Comme en 2017, Vincent, un Guervillois de 29 ans, a voté pour la candidate du Rassemblement national après avoir soutenu Nicolas Dupont-Aignan. « Je pense que ça aurait été n’importe quel politique en face d’Emmanuel Macron j’aurais voté pour l’opposant, explique-t-il. C’est plus une envie de changement qu’une envie de [Rassemblement national] au pouvoir après je pense qu’elle propose quand même de belles idées […]. Je pense que ça peut valoir le coup d’essayer. »

De son côté, Suzanne, qui avait voté Jean-Luc Mélenchon (FI) lors du premier tour, reproche au candidat LREM sa gestion de la crise sanitaire. « Au temps de Chirac il y a eu barrage, là je ne suis pas dans cette dynamique mais plutôt dans la sanction, explique cette mère de famille de 56 ans. Il y a eu des horreurs qui ont été commises […] quand on est rentré dans le vaccin, la démocratie n’a pas été appliquée, le phénomène d’obligation, les gens qui ont été renvoyés … » Dans ces trois communes rurales Emmanuel Macron a finalement déjoué les pronostics en arrivant en tête pour quelques centaines voire dizaines de voix.

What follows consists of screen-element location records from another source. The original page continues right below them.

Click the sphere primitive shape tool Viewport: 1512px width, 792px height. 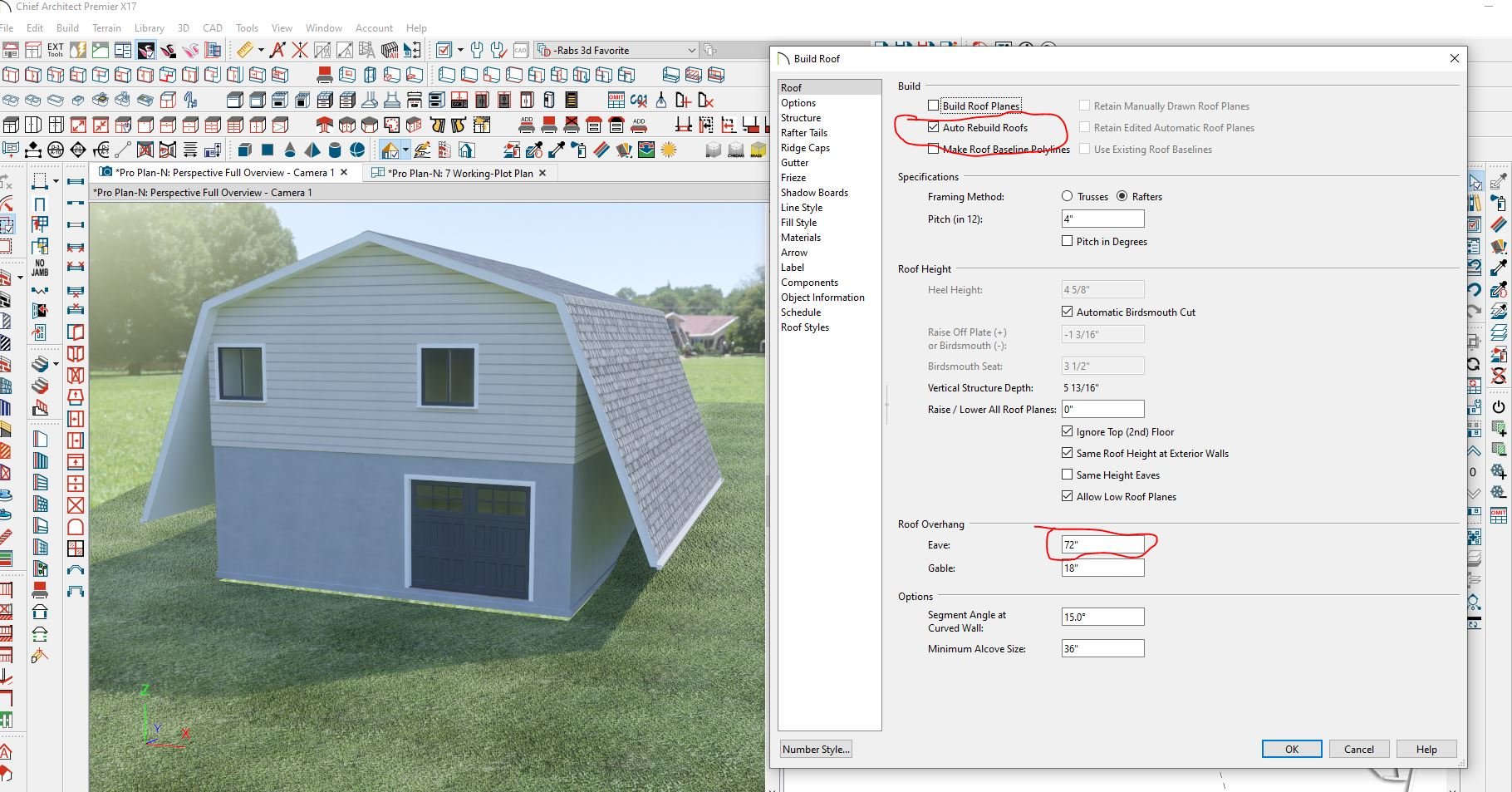point(358,150)
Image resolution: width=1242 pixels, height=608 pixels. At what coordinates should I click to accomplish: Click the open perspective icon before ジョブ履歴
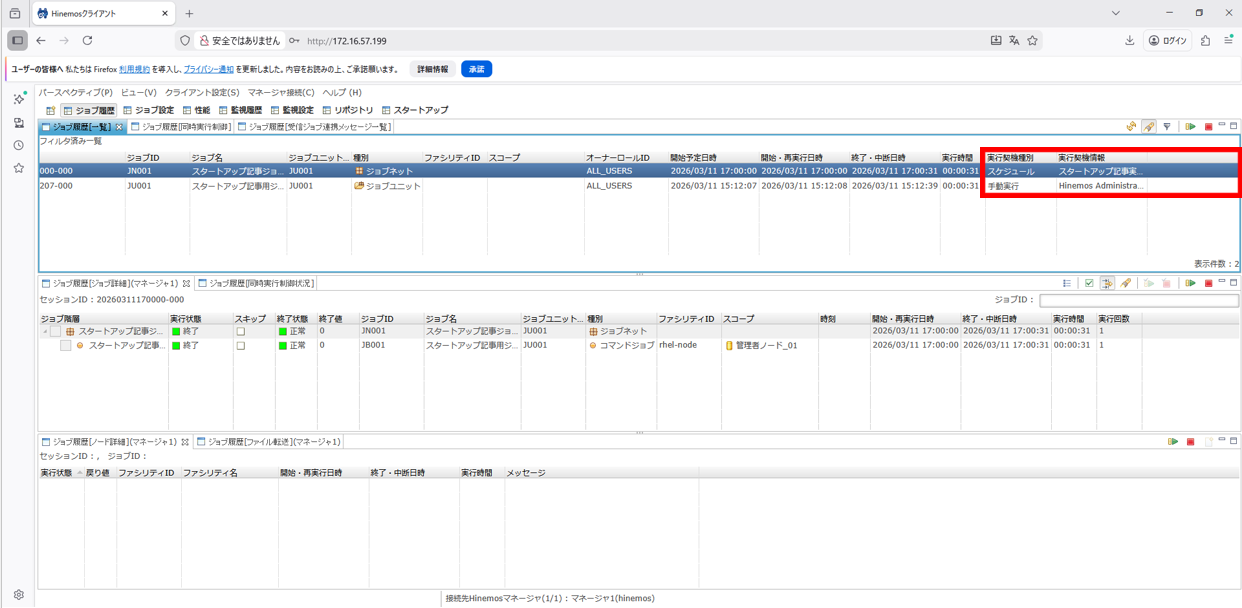click(x=50, y=110)
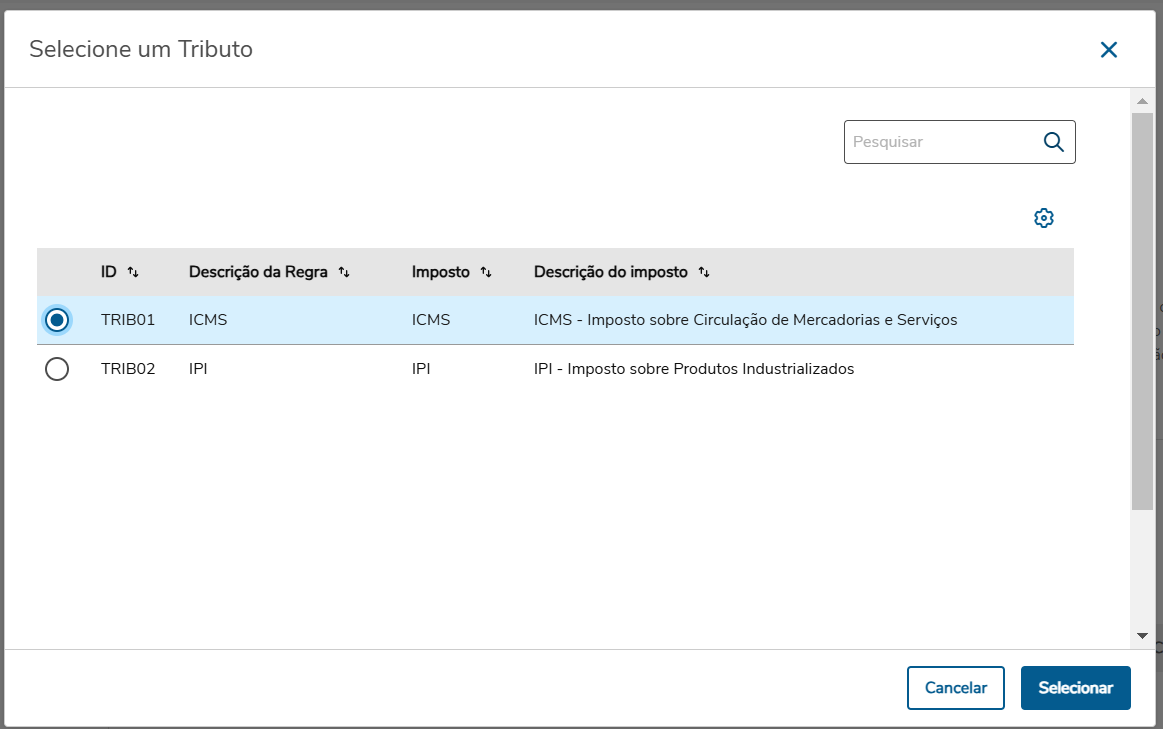Click the search magnifier icon
Image resolution: width=1163 pixels, height=729 pixels.
pos(1053,142)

« Évidement j’accueille ces résultats avec déception dans la mesure où la campagne a été très bien accueillie, je pense, par les Français : c’est une campagne qui aura été menée de bout en bout sans faute avec beaucoup d’enthousiasme », déplore Laurent Morin, le responsable RN du département. Il dénonce notamment un certain climat de fatalité autour de cette élection présidentielle : « Sans doute qu’Emmanuel Macron a habitué les Français à avoir des libertés restreintes et donc au final les Français ne retrouvent pas cette liberté, ne retrouvent pas ce courage, ne retrouvent pas cette audace qui permettraient de mettre en œuvre une politique alternative à celle d’Emmanuel Macron c’est-à-dire une politique comme il l’a lui-même nommée d’extrême centre, une politique brutale d’un point de vue social. »

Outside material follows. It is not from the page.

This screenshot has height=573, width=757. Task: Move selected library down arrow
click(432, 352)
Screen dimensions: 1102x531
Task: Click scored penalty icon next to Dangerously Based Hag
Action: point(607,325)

Les regards déjà tournés vers les législatives

La victoire d’Emmanuel Macron ce dimanche 24 avril a également donné, pour les acteurs politiques surtout, le coup d’envoi de la campagne des élections législatives qui se tiendront les 12 et 19 juin prochains. Dès l’annonce de la défaite de son clan, Laurent Morin (RN) a appelé à « une action de remobilisation immédiate » en vue d’imposer une cohabitation à ­Emmanuel Macron.

Talonné par deux blocs en ascension portés par Marine Le Pen et Jean-Luc Mélenchon, le président réélu devra effectivement relever un nouveau défi : celui de conserver la majorité à l’Assemblée nationale « pour lui permettre de pouvoir mettre en place ces réformes et le projet qu’il a façonné avec les Français durant cette campagne », lance Karl Olive qui a indiqué qu’il y mettrait « tout son poids ». Pressenti comme candidat sur la douzième circonscription des Yvelines, l’édile pisciacais a fait savoir que sa décision n’était pas encore arrêtée. « Il y a des discussions qu’il va falloir qu’on ait, à la fois avec les collègues ici, mais aussi avec le président et je me positionnerai en responsabilité après cela », explique-t-il.

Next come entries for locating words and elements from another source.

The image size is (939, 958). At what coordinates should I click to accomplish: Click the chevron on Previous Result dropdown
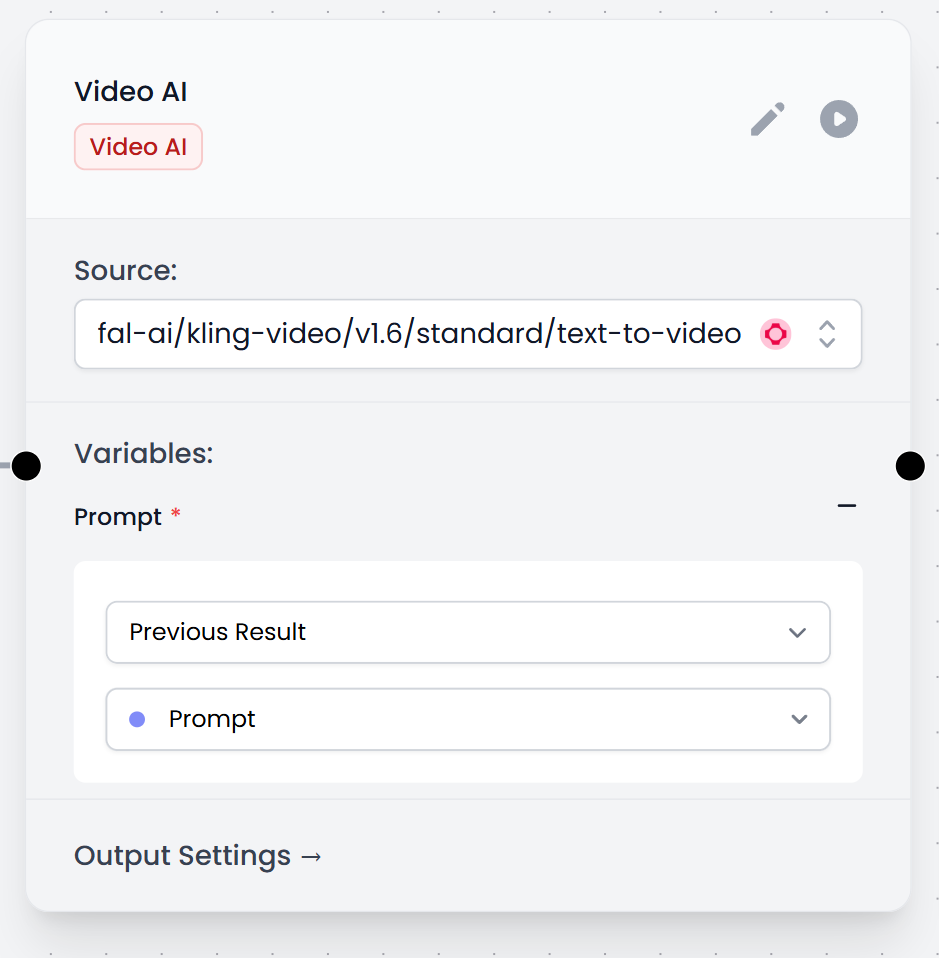798,632
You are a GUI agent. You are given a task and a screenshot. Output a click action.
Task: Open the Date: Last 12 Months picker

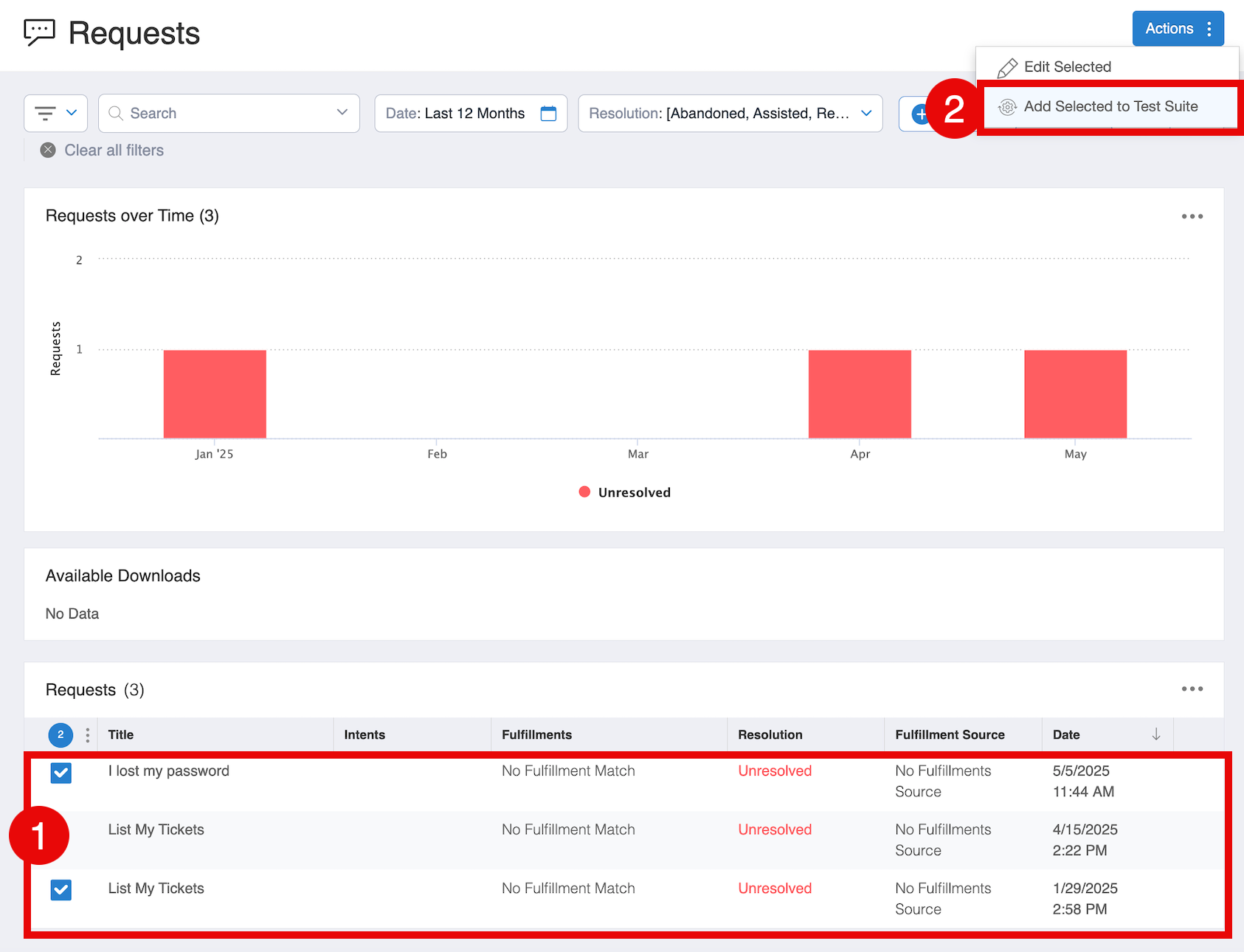pos(456,113)
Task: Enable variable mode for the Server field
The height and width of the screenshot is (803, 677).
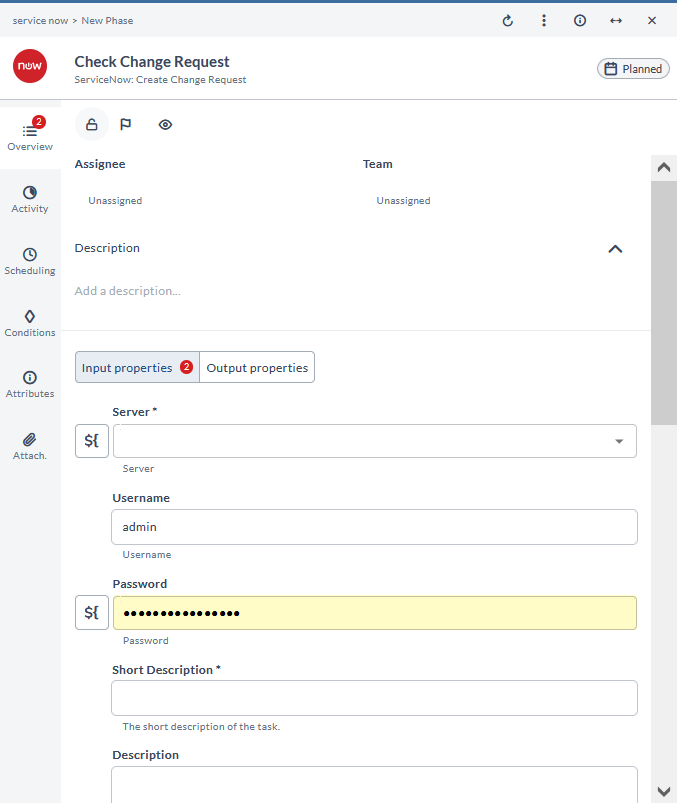Action: coord(91,440)
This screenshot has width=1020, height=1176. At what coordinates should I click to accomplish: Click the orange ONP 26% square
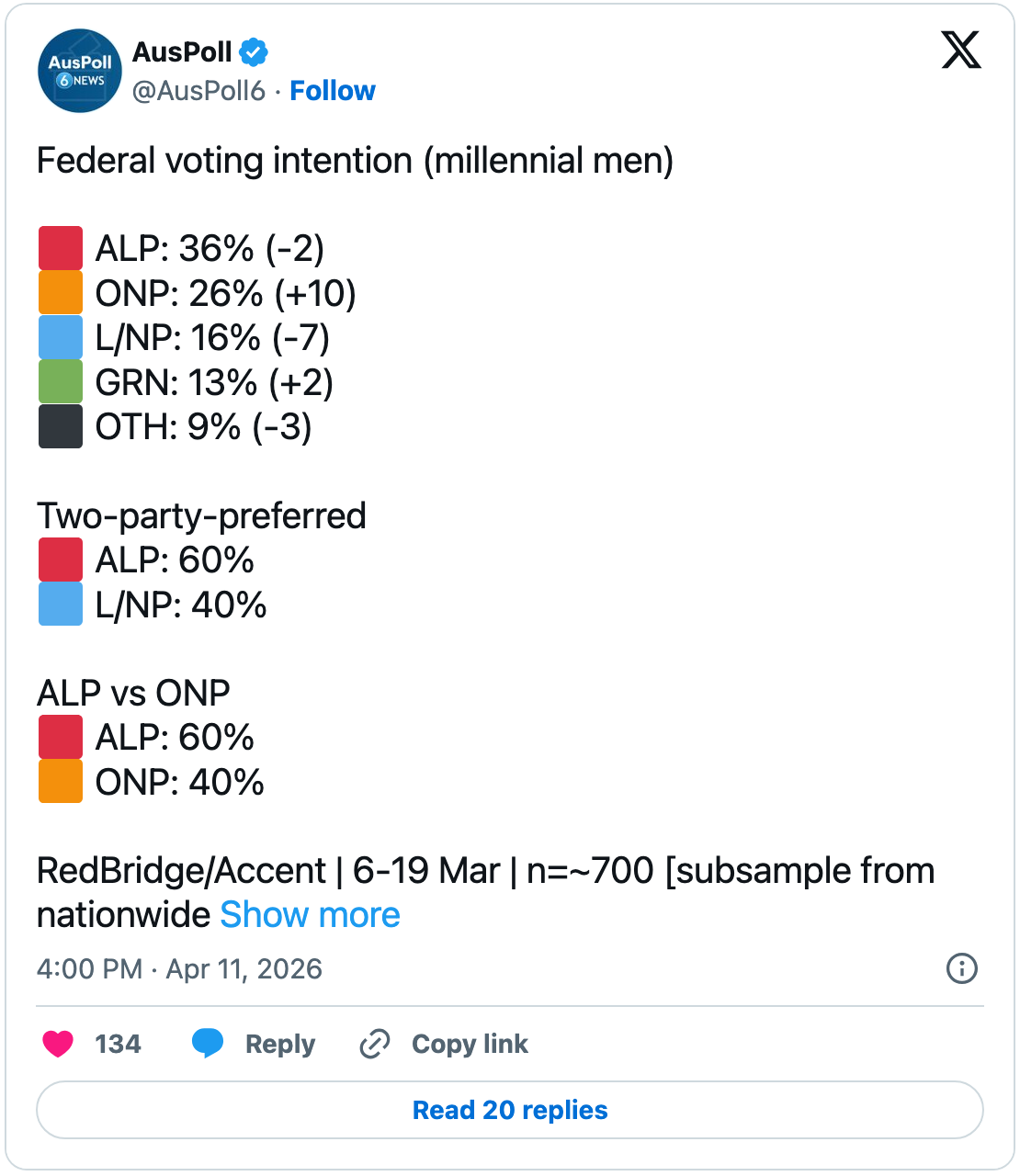click(x=61, y=293)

Dans un communiqué de presse publié dimanche soir, le président LR du Département, Pierre Bédier s’est lui aussi dit soulagé du dénouement du second tour en appelant à construire « une opposition ferme mais constructive, respectueuse du choix des Français tout en proposant un contre-pouvoir indispensable pour permettre des réformes nécessaires, justes, acceptables ».